To keep its edge Bauer says his firm is focusing intensively
on digitalisation.
"It will not be a contest against copiers. It will be one
against innovative engineers who are intent on overtaking us,"
he said. "If we don't start finding answers soon, this can end
very badly."
TRUMP TARIFFS
The German angst over China mirrors that which has prompted
Trump to threaten Beijing with tens of billions of dollars in
trade tariffs.
But because Germany's top firms have become so dependent on
the Chinese market, the government in Berlin has avoided
confronting China head-on.
Back in February, carmaker Daimler DAIGn.DE showed just
how skittish some companies are about upsetting Beijing.
After a backlash in China over a Mercedez-Benz ad on
Instagram that quoted the Dalai Lama – the Tibetan spiritual
leader seen by Beijing as a separatist – Daimler deleted the
post and its CEO Dieter Zetsche wrote a letter expressing deep
regret for the "hurt and grief" his company's "negligent and
insensitive mistake" had caused the Chinese people.
"There is a huge gap between what people in Germany are
saying about China and what they are really thinking," said
Bernhard Bartsch of the Bertelsmann Foundation, a German
research group.
Later this month, Bertelsmann and Berlin-based China think
tank MERICS will host an Oxford Union-style debate on the
motion: "In ten years' time, China will have substantially
undermined Europe's political and economic system"
The mood among German firms operating in China is also
souring.
A survey late last year from the German Chamber of Commerce
in China showed that for the first time in many years, more than
half of its members were not planning investments in new
locations in China. Nearly 13 percent of German firms operating
in China said they could leave within the next two years.

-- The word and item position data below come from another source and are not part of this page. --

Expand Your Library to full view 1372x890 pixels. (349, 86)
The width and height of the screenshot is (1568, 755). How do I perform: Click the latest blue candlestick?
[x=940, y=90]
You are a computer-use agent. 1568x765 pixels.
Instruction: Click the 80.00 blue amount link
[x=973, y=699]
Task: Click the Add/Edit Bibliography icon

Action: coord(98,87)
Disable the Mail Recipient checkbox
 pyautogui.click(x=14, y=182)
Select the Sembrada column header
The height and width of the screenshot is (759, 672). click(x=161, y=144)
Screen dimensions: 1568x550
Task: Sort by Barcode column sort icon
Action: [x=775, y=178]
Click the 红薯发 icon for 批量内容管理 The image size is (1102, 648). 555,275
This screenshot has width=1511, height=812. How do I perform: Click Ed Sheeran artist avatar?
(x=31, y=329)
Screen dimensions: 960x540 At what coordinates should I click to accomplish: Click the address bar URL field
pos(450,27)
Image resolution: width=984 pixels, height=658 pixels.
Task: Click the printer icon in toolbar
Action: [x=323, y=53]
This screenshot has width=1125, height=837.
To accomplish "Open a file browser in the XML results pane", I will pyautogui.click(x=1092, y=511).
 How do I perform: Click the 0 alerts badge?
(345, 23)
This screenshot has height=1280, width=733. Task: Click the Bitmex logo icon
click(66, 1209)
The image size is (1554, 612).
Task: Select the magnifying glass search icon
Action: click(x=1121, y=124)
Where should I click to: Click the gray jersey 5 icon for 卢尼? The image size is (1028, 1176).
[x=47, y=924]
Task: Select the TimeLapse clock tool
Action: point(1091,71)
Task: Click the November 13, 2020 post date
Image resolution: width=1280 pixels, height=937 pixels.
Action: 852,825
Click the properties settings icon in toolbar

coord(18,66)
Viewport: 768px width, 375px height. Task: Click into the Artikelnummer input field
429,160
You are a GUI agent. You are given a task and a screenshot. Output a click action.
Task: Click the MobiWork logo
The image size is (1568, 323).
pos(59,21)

For decades, Germany's approach to China could be summed up
with the motto "Wandel durch Handel" (change through trade).
Now that strategy is in tatters and government officials
joke darkly that the "win-win" relationship has a new meaning:
China wins twice.
"The hope was that closer economic ties would lead to an
opening. Today it is clear this was a false hope," said a German
government official. "They tell us what we want to hear and then
do the opposite."
Berlin is starting to push back. Last year, after Chinese
firm Midea's 000333.SZ takeover of robotics maker Kuka
KU2G.DE sparked an uproar, it tightened restrictions on
foreign investments and launched a push for new Europe-wide
rules for screening takeovers.
In December, Germany's domestic intelligence agency
infuriated Beijing when it accused Chinese counterparts of using
fake social media accounts to gather information on German
politicians - a rare public rebuke that Berlin says was intended
to send the Chinese a message. urn:newsml:reuters.com:*:nL8N1OB13F
A summit between the German and Chinese governments later
this year is likely to reveal a tougher line from Berlin,
officials say.
But they also concede that divisions within the EU and a
wide gap between Europe and the go-it-alone Trump administration
will make it more difficult to force change in Beijing.
"What the Chinese are really worried about is Europe and the
United States working together against them," said the German
official. "In that sense, Trump really is a gift to China."